Repleto de uma ironia rabugenta e mil e uma tangentes curiosas, Payback é uma leitura diferente, que consegue abordar de forma inesperada uma questão que está bem presente no nosso cotidiano: a dívida como um problema social que deriva ou se alimenta de uma construção cultural de consumo. Eu me enrolei um pouco no primeiro capítulo porque temos ideias bem pré-concebidas sobre o assunto, mas não demorou para ficar completamente absorvida na leitura. Gostei e indico para quem quer um ponto de vista diferente do padrão.


Cartas Extraordinárias, de Vários
Sou fã de leituras epistolares e já há algum tempo estava de olho nesta coletânea - o projeto do qual ele nasceu, o Letters of Note, organizado por Shaun Usher, foi uma das inspirações para Heróis de Papel, que escrevemos alguns anos atrás, eu e a Ísis, por aqui.

Não há segredos sobre o conteúdo, que fica explícito do título: trata-se de um compilado de cartas, de todos os cantos do mundo, de várias épocas, assinadas por gente famosa ou comum, em situações extremas ou cotidianas. Elas são extraordinárias não porque guardem algum segredo do universo, mas porque representam facetas de nossa humanidade, seja em contexto pessoal ou monumental.

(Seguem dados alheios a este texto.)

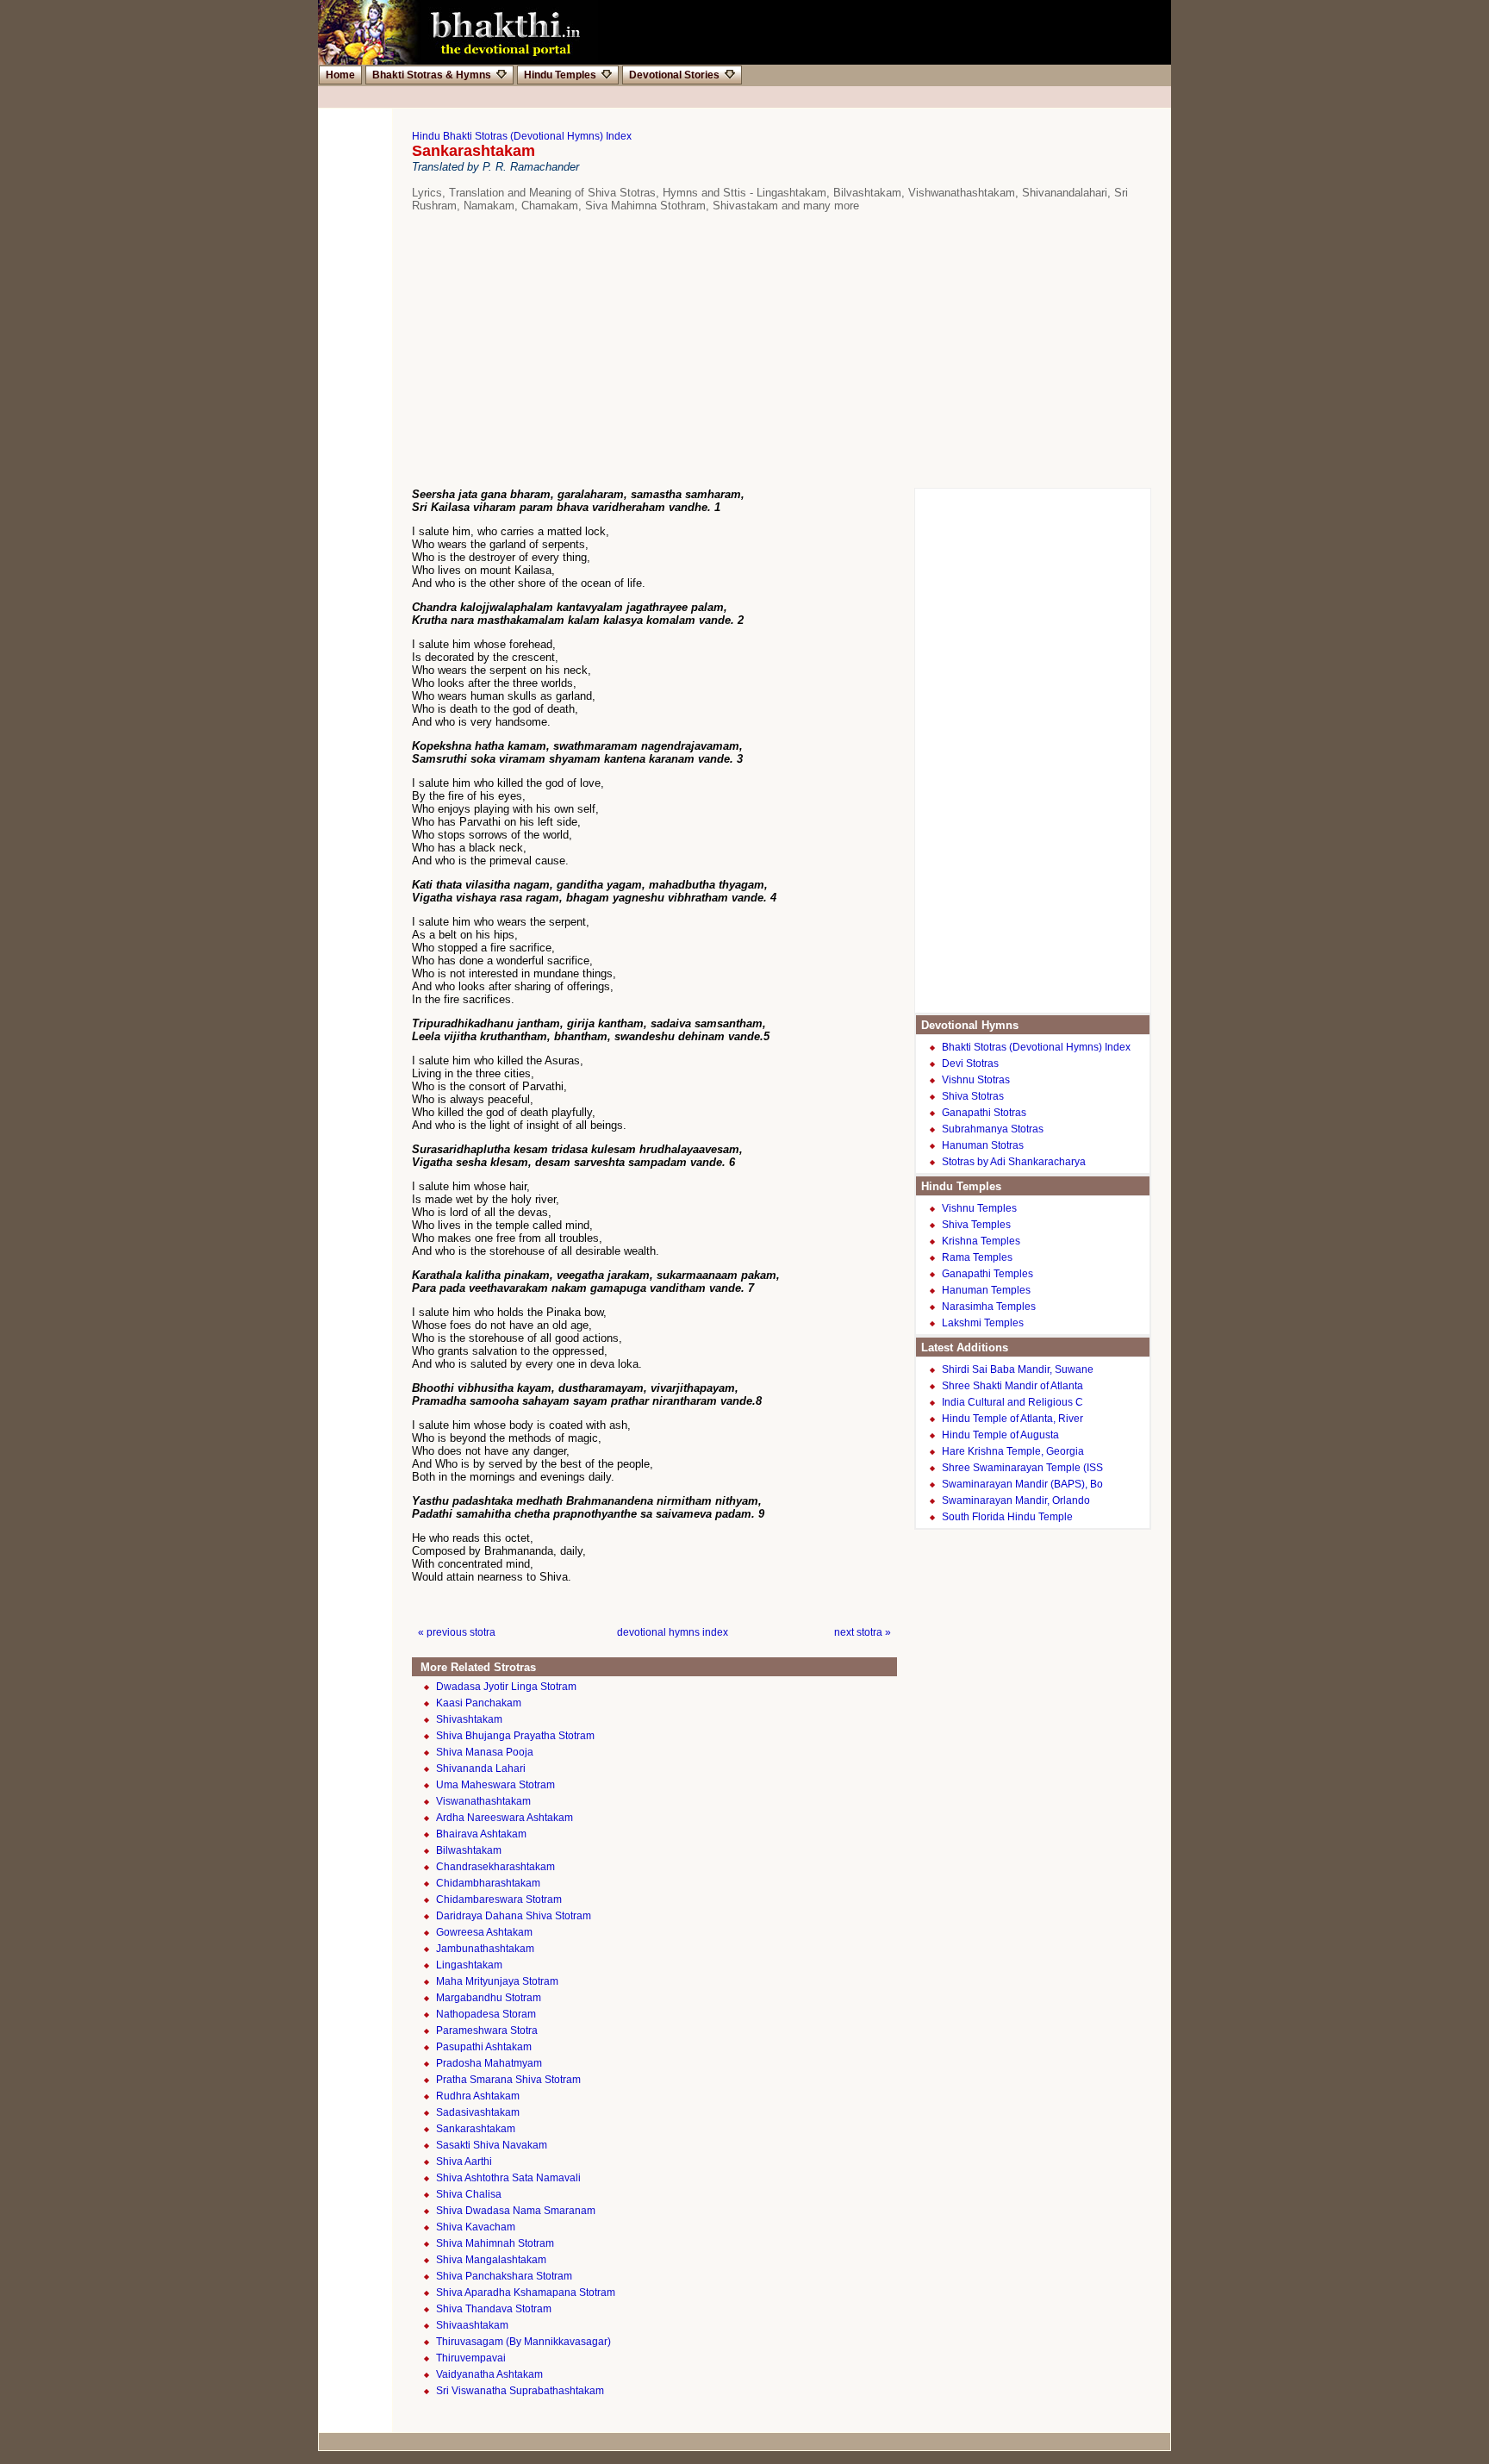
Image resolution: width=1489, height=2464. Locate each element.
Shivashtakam (469, 1719)
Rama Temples (977, 1257)
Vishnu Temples (979, 1208)
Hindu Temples (560, 75)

Algumas edições temáticas foram publicadas - em português vi que estavam disponíveis um volume com cartas de amor e outra sobre maternidade, que tive oportunidade de folhear. Fiquei com a impressão que a maioria das cartas trazidas nelas são as mesmas do volume maior, então, fica o aviso. De toda forma, uma boa pedida para presentear agora no fim do ano.


O Gato que Amava Livros, de Sosuke Natsukawa
A primeira menção que vi a esse livro foi uma lista de indicações do site Book Riot de leituras que poderiam ser inspiradas pelos filmes da Ghibli. Joguei-o na minha lista de “fiquei curiosa” e não muito depois, descobri que ele tinha sido traduzido aqui no Brasil.

Em tom quase de sonho, Natsukawa conta a história do jovem Rintaro, que vive uma paralisia preocupante provocada pelo luto da perda do avô, que lhe deixou um sebo de herança. Até que, um dia, um gato falante surge em seu caminho e o leva ao desafio de vários labirintos para resgatar livros em risco.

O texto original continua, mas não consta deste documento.